Computer Scientists Develop Simple Tool to Detect Website Data Breach
Computer scientists have built and successfully tested a tool designed to detect when websites are hacked by monitoring the activity of email accounts associated with them. The researchers were surprised to find that almost 1 percent of the websites they tested had suffered a data breach during their 18-month study period, regardless of how big the companies’ reach and audience are.
“No one is above this—companies or nation states— it’s going to happen; it’s just a question of when,” said Alex C. Snoeren, the paper’s senior author and a professor of computer science at the Jacobs School of Engineering at the University of California San Diego.
One percent might not seem like much. But given that there are over a billion sites on the Internet, this means tens of millions of websites could be breached every year, said Joe DeBlasio, one of Snoeren’s Ph.D. students and the paper’s first author. Even scarier, the researchers found that popular sites were just as likely to be hacked as unpopular ones. This means that out of the top-1000 most visited sites on the Internet, ten are likely to be hacked every year.
“One percent of the really big shops getting owned is terrifying,” DeBlasio said.
The team of researchers at UC San Diego presented the tool in November at the ACM Internet Measurement Conference in London.
The concept behind the tool, called Tripwire, is relatively simple. DeBlasio created a bot that registers and creates accounts on a large number of websites—around 2,300 were included in their study. Each account is associated with a unique email address. The tool was designed to use the same password for the email account and the website account associated with that email. Researchers then waited to see if an outside party used the password to access the email account. This would indicate that the website’s account information had been leaked.
To make sure that the breach was related to hacked websites and not the email provider or their own infrastructure, researchers set up a control group. It consisted of more than 100,000 email accounts they created with the same email provider used in the study. But computer scientists did not use the addresses to register on websites. None of these email accounts were accessed by hackers.
In the end, researchers determined 19 websites had been hacked, including a well-known American startup with more than 45 million active customers.
Once the accounts were breached, researchers got in touch with the sites’ security teams to warn them of the breaches. They exchanged emails and phone calls. “I was heartened that the big sites we interacted with took us seriously,” Snoeren said.
Yet none of the websites chose to disclose to their customers the breach the researchers had uncovered. “I was somewhat surprised no one acted on our results,” Snoeren said.

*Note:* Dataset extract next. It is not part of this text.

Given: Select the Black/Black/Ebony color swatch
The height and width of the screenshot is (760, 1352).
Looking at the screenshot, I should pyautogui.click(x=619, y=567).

The researchers decided not to name the companies in their study.
“The reality is that these companies didn’t volunteer to be part of this study,” Snoeren said. “By doing this, we’ve opened them up to huge financial and legal exposure. So we decided to put the onus on them to disclose.”
Interestingly, very few of the breached accounts were used to send spam once they became vulnerable. Instead, the hackers usually just monitored email traffic. DeBlasio speculates that the hackers were monitoring emails to harvest valuable information, such as bank and credit card accounts.
Researchers went a step further. They created at least two accounts per website. One account had an “easy” password—strings of seven-character words with their first letter capitalized and followed by a single digit. These kinds of passwords are usually the first passwords that hackers will guess. The other account had a “hard” password—random 10-character strings of numbers and letters, both in lower and upper case, without special characters.
Seeing which of the two accounts got breached allowed researchers to make a good guess about how websites store passwords. If both the easy and hard passwords were hacked, the website likely just stores passwords in plain text, contrary to typically-followed best practice. If only the account using the easy password was breached, the sites likely used a more sophisticated method for password storage: an algorithm that turns passwords into a random string of data—with random information added to those strings.
The computer scientists had a few pieces of advice for Internet users: don’t reuse passwords; use a password manager; and ask yourself how much you really need to disclose online.
“Websites ask for a lot of information,” Snoeren said. “Why do they need to know your mother’s real maiden name and the name of your dog?”
DeBlasio was less optimistic that these precautions would work.
“The truth of the matter is that your information is going to get out; and you’re not going to know that it got out,” he said.
Snoeren and colleagues are not planning to pursue further research on Tripwire.
“We hope to have impact through companies picking it up and using it themselves,” he said. “Any major email provider can provide this service.”